I did ask her how did she fall and she was trying to tell me about it but she was not able to express herself. she lives in banglow with stairs.
I hope it helps.
yea in addition to that i asked my professor due to her inability to express herself i came up with impaired verbal communication r/t neurological impairement secondary to stroke a.e.b. aphasia.
This is what she replied me:
"Impaired verbal communication is a good start to psychosocial diagnosis, but assess it further: how might that impairment affect the patient's psychosocial world? What potential problems might arise secondary to the impaired communication?"
Do you have a nursing diagnosis and/or NANDA book? Which one do you have? Without a book it is impossible to do a care plan for each diagnosis has it's own definition, risk factors, symptoms (identifying traits).
What you need to do is think....it this were me ....how would this make me feel if I couldn't talk but understood everything. How could you tell someone you are hungry or in pain.........is her elevated B/P a signal of under treated or diagnosed pain? You say she lives in a bungalow....but that now she is not weight bearing......will she be able to go home? Return to her "normal" routine at home?

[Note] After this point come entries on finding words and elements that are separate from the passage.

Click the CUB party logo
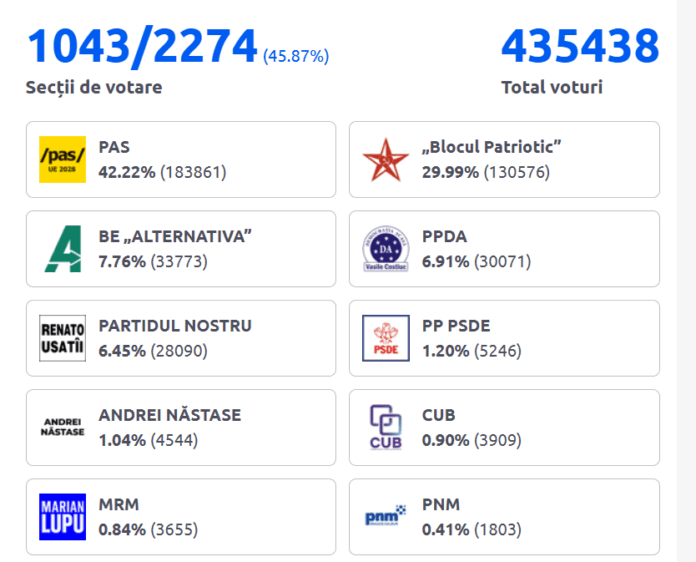 pos(385,427)
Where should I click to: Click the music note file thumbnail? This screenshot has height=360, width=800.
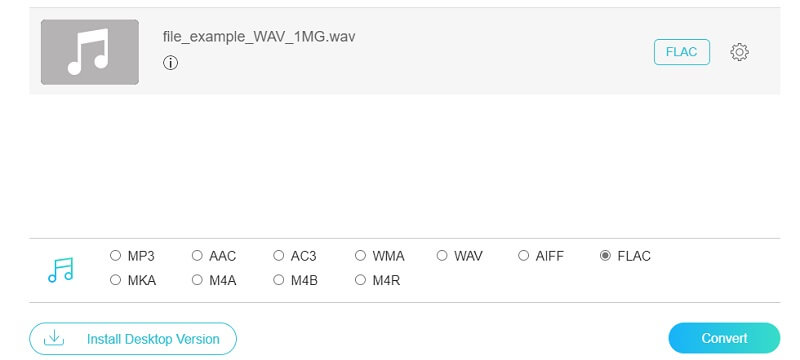click(90, 52)
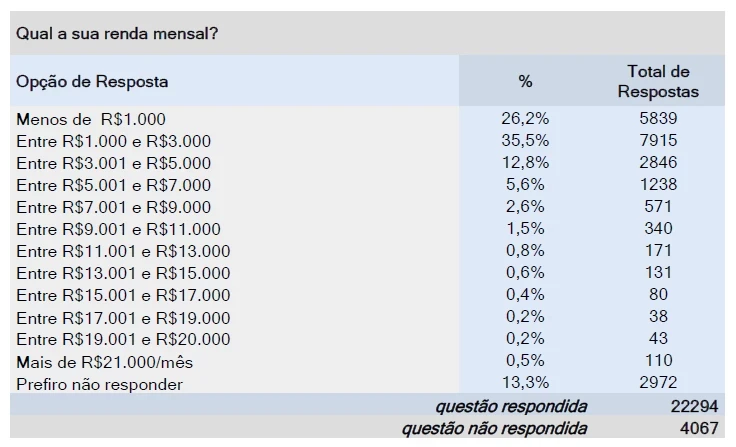Screen dimensions: 736x447
Task: Click the 'Entre R$15.001 e R$17.000' label
Action: [123, 295]
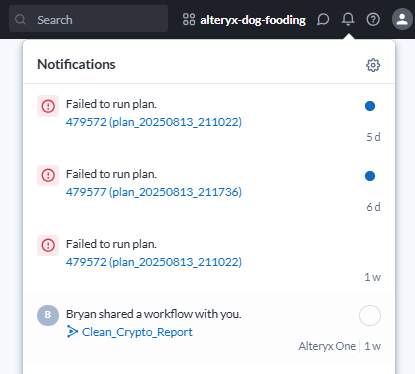This screenshot has width=415, height=374.
Task: Mark the 6d failed plan notification as read
Action: click(x=370, y=176)
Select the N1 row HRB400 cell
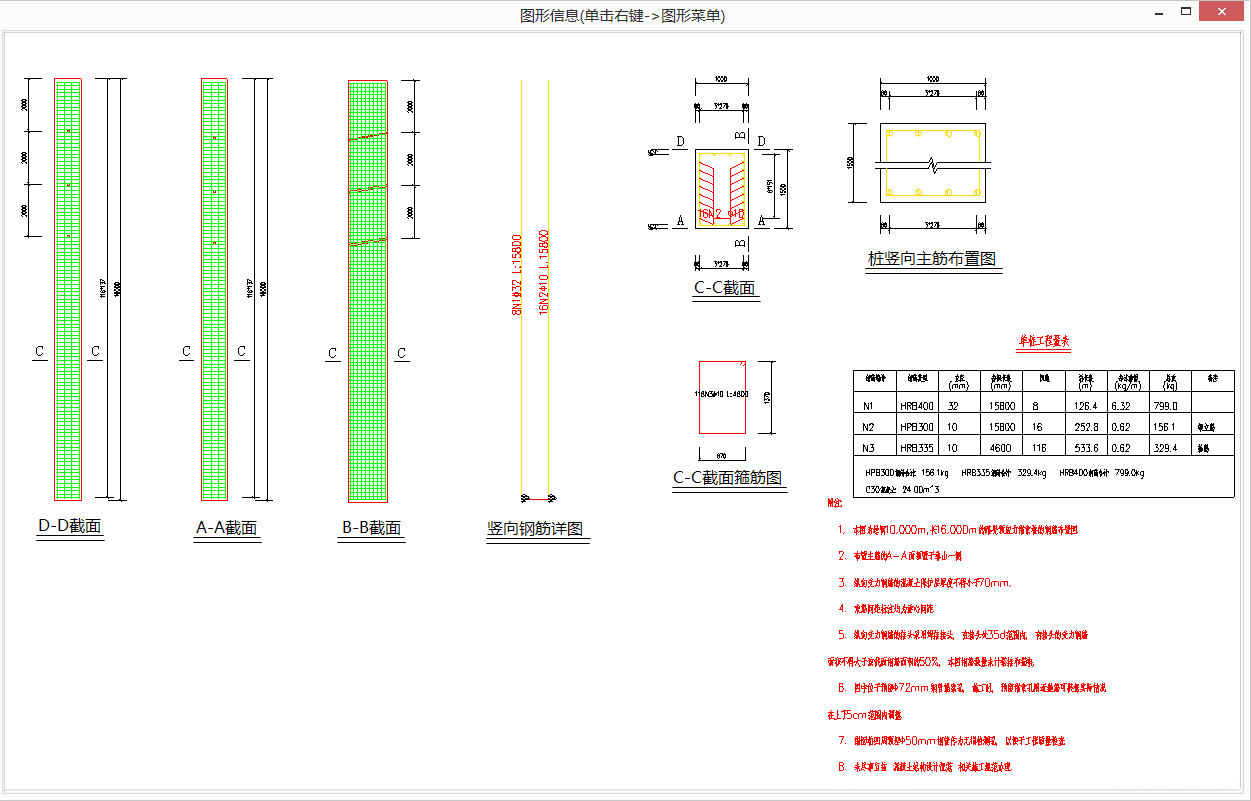1251x801 pixels. pos(916,406)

Who will care for her if she goes home? Is she safe? That redness on her "bum" is the beginning of an impairment of the skins integrity. Does this patients incontinence cause a risk for this patient and the integrity of her skin?
If you were this patient what would be the most important to you?
When thinking priority..... think Maslows Hierarchy of Need you prioritize your needs according to Maslow's hierarchy of needs.
Maslow's hierarchy of needs - enotes.com Virginia Henderson's need theory
Maslow’s hierarchy of needs is a based on the theory that one level of needs must be met before moving on to the next step.
assumptions
b and d needs
deficiency or deprivation needs
the first four levels are considered deficiency or deprivation needs (“d-needs”) in that their lack of satisfaction causes a deficiency that motivates people to meet these needs
growth needs or b-needs or being needs
application in nursing
The bottom of the pyramid being the most important and the top being the least important in the matter of survival. so, looking at your diagnosis.....which will be the most important to full fill first. the actual diagnosis then the risk of diagnosis? right? which is then the most important.......remember abc's....airway breathing circulation, first. right?
Tell me what you think.....and I can go from there.
nurseprnRN, BSN, RN
1 Article; 5,116 Posts
Your professor has it spang on. Imagine being in your patient's position, and then think about your professor's thoughts.